Exercise tasks
1 > Translate this sentence from the passage on array declaration and manipulation into Spanish: "It is impossible to calculate any employee's percentage of sales until all the employee sales data has been entered and totaled."
2 > Resume the passage on array declaration and manipulation, continuing it after its last sentence.

Source text
** Begin **

Array Declaration and Manipulation


Imagine that you have been asked to write a program to print a sales report similar to the one below for a maximum of ten employees. (Note that the example contains only four employees, but could contain more.)

Emp. ID      $ Sales   % Sales 
12345        3000.00        30 
24681        1000.00        10 
35791        4000.00        40 
48484        2000.00        20 
Total:      10000.00       100 

Initially, you might think that this task could be accomplished using a simple sentinel controlled loop that re-uses just a few variables similar to those shown in the web page about Accumulation Using a Sentinel Loop. In this problem, the difficulty lies in the calculation of the percentages in the right-most column. It is impossible to calculate any employee's percentage of sales until all the employee sales data has been entered and totaled. This fact would prevent you from being able to output each employee's row until all the employee data was entered. And that fact would require that all data be retained throughout the entire program, preventing the re-use of just a few storage locations in a loop.

The challenge here is to find a way to manipulate multiple storage locations (such as the four dollar sales amounts in the example above) without having to define and manipulate many separate variable labels. In the example above, we could define four separate variables (such as S1, S2, S3, and S4) for the sales amounts and then total them using the expression S1+S2+S3+S4. But imagine the difficulty if we had 100 employees!

** End **

Information provided
** Begin **

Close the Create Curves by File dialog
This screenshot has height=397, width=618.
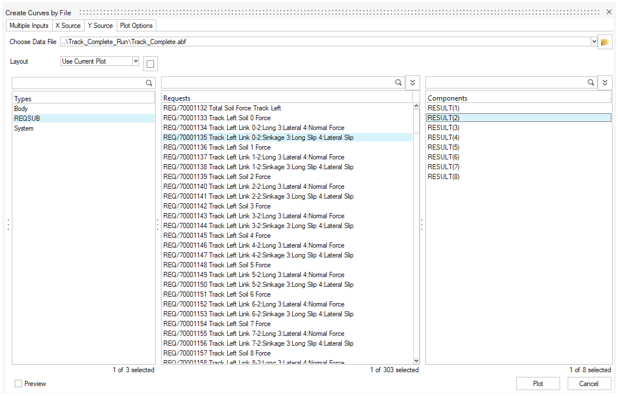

** End **

Per-task outputs
1 > Es imposible calcular el porcentaje de ventas de cualquier empleado hasta que se hayan introducido y sumado todos los datos de ventas de los empleados.

2 >
The solution is to use a data structure known as an array. An array is a type of storage in which one identifier relates to a group (or set) of storage locations, all of the same data type. For example, if you wanted to store the four dollar sales amounts above, you could create a storage array named S that you might visualize or draw as a horizontal table like this:

S
  3000.00   1000.00   4000.00   2000.00

Each individual storage location within an array is called an element. Within analysis documentation, each individual element within an array is referenced using a subscript, which is a small numeral that follows the identifier, such as in S2. The C++ language numbers the elements within its arrays starting with zero. Thus, the first element in the array (shown above) that contains the value 3000.00 would be referred to as S0. The last element in the array above, containing the value 2000.00, would be referred to as S3. In C++ source code, a subscript is written as a numeral that follows the identifier enclosed within brackets, such as S[3]. Many programmers visualize and draw arrays as vertical tables, with the first (lowest numbered) element at the bottom and the last (highest numbered) element at the top. In the example above, such programmers would refer to the element containing the 2000.00 value as the "top of the array".

 
Top Element: 3
2
1
Bottom Element: 0
S
2000.00
4000.00
1000.00
3000.00

Because of the use of subscripts in arrays, arrays are often called subscripted variables, which begs the question: Is there a term used to discuss ordinary storage where there is only one storage location for each identifier? There is. Ordinary variables are called scalars.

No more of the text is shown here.